Snags aside, a clear business case for sustainability persists, repositioned as a crucial driver of competitive advantage and long-term for supply chain resiliency.

“The cost of not taking action is potentially even greater,” said Beth Jensen, chief impact officer of Textile Exchange. She outlined the economic barriers facing raw material producers who are on the “front line of climate change.” Challenges like commodity pricing hinder scaling what the multi-stakeholder organization sees as where impact happens: the “preferred production systems.”

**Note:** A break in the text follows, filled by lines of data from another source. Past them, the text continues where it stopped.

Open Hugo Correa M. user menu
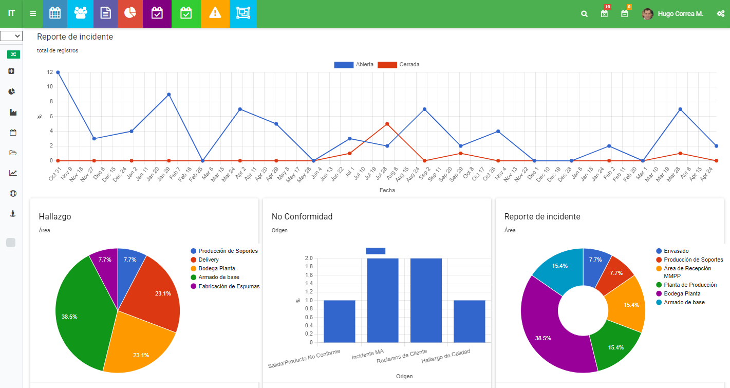The width and height of the screenshot is (730, 388). pos(672,14)
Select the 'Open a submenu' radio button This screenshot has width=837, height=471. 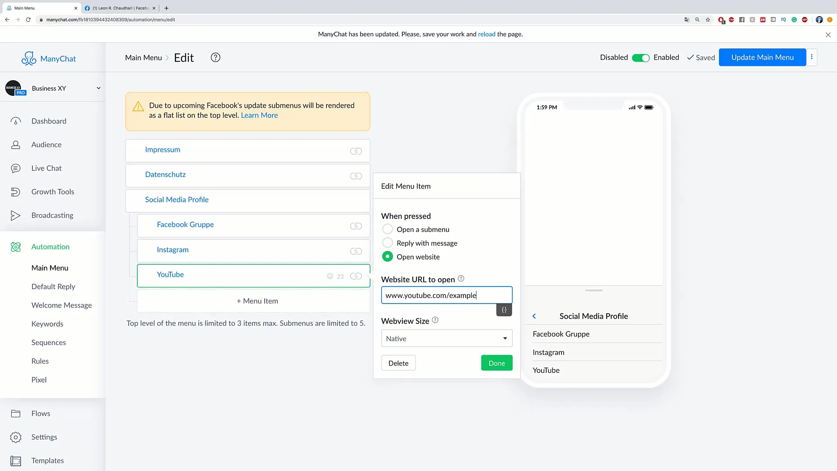pyautogui.click(x=388, y=229)
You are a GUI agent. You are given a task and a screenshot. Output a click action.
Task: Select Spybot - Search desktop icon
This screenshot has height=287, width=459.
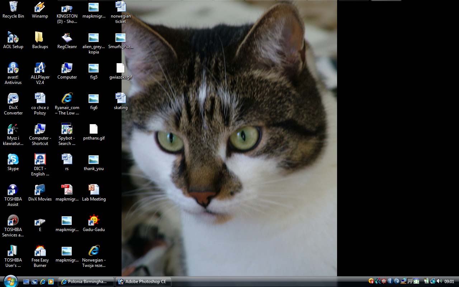click(67, 129)
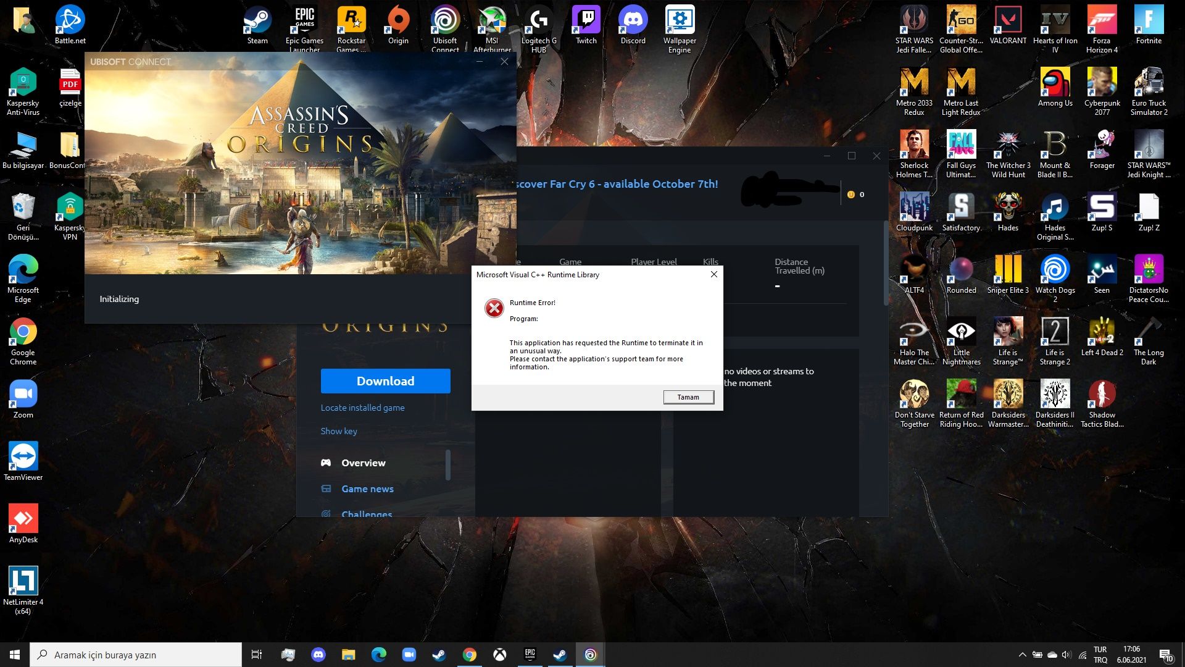Close the Runtime Library error dialog

[713, 275]
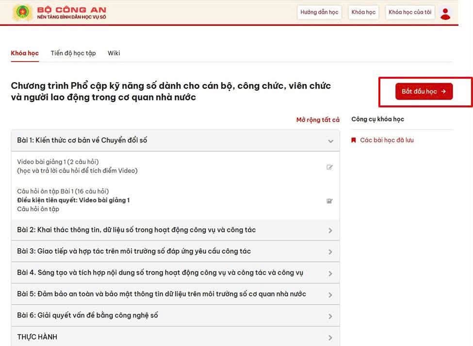Screen dimensions: 473x346
Task: Click the Mở rộng tất cả link
Action: point(318,120)
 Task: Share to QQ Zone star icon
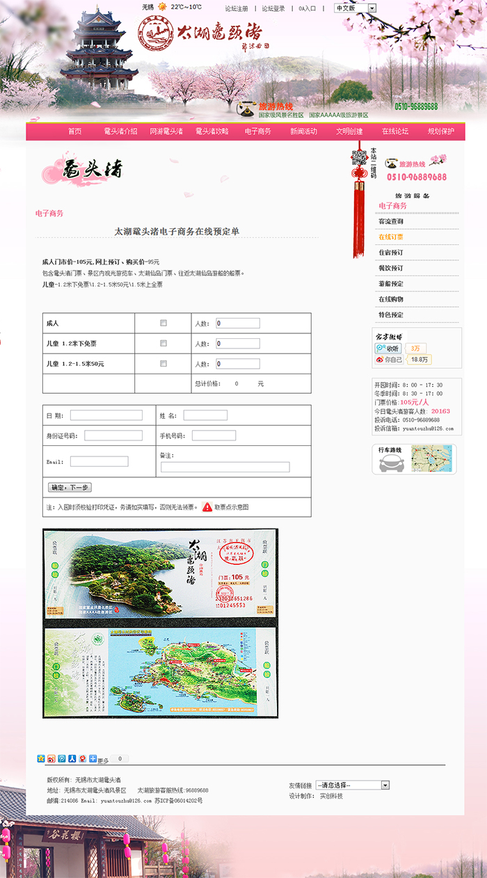point(40,758)
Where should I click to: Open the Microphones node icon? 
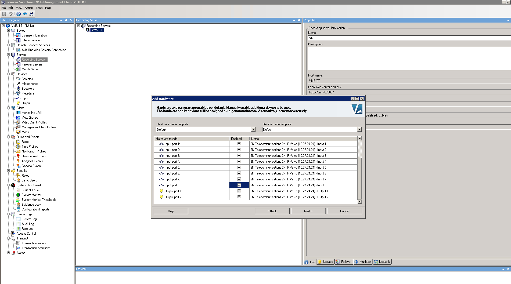pos(18,84)
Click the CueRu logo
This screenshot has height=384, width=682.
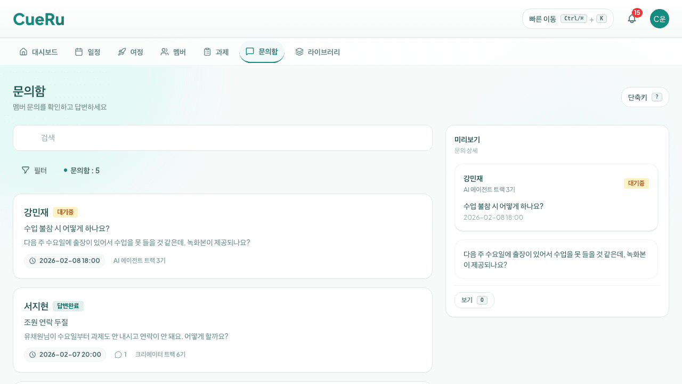38,19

“If we don’t invest in preferred production systems now, we won’t have supply in the way that companies want to be sourcing—now and into the future,” Jensen said. These systems are categorized into three main areas: natural fiber cultivation, animal fiber sourcing and technical recycling solutions.

“We need to reduce impacts related to climate and nature, make sure that people have good livelihoods, make sure animals are treated well on the supply chain—all of those things are true,” Jensen said. “And also, there’s a huge risk to not investing in these types of production systems now. A huge risk to businesses, to be able to go forward and do the type of work that they want to be doing and make the type of products that they want to be making.”

When asked why businesses should still care about sustainability while putting out other fires, Jensen said supply chain resiliency and managing business risk are “what it’s all about.”

“Apart from the moral issue—respecting human rights everywhere—the trend we are seeing for businesses is to focus on resilient and steady supply chains,” Kuruvilla said. “From that perspective, I think sustainability is a business requirement as well.

For Kooragamage, the answer is based on one’s belief systems.

“It’s a question of whether you want to be in it only for pricing, or do you want to create something more than that,” she said, noting that the company employs 95,000 people across the world; not only are their well-being, but the environments that they live in, are essential to protect.

“Our business has always been built in being able to deliver a quality garment on time,” Kooragamage continued. “That doesn’t happen if you don’t have workers who are looked after.”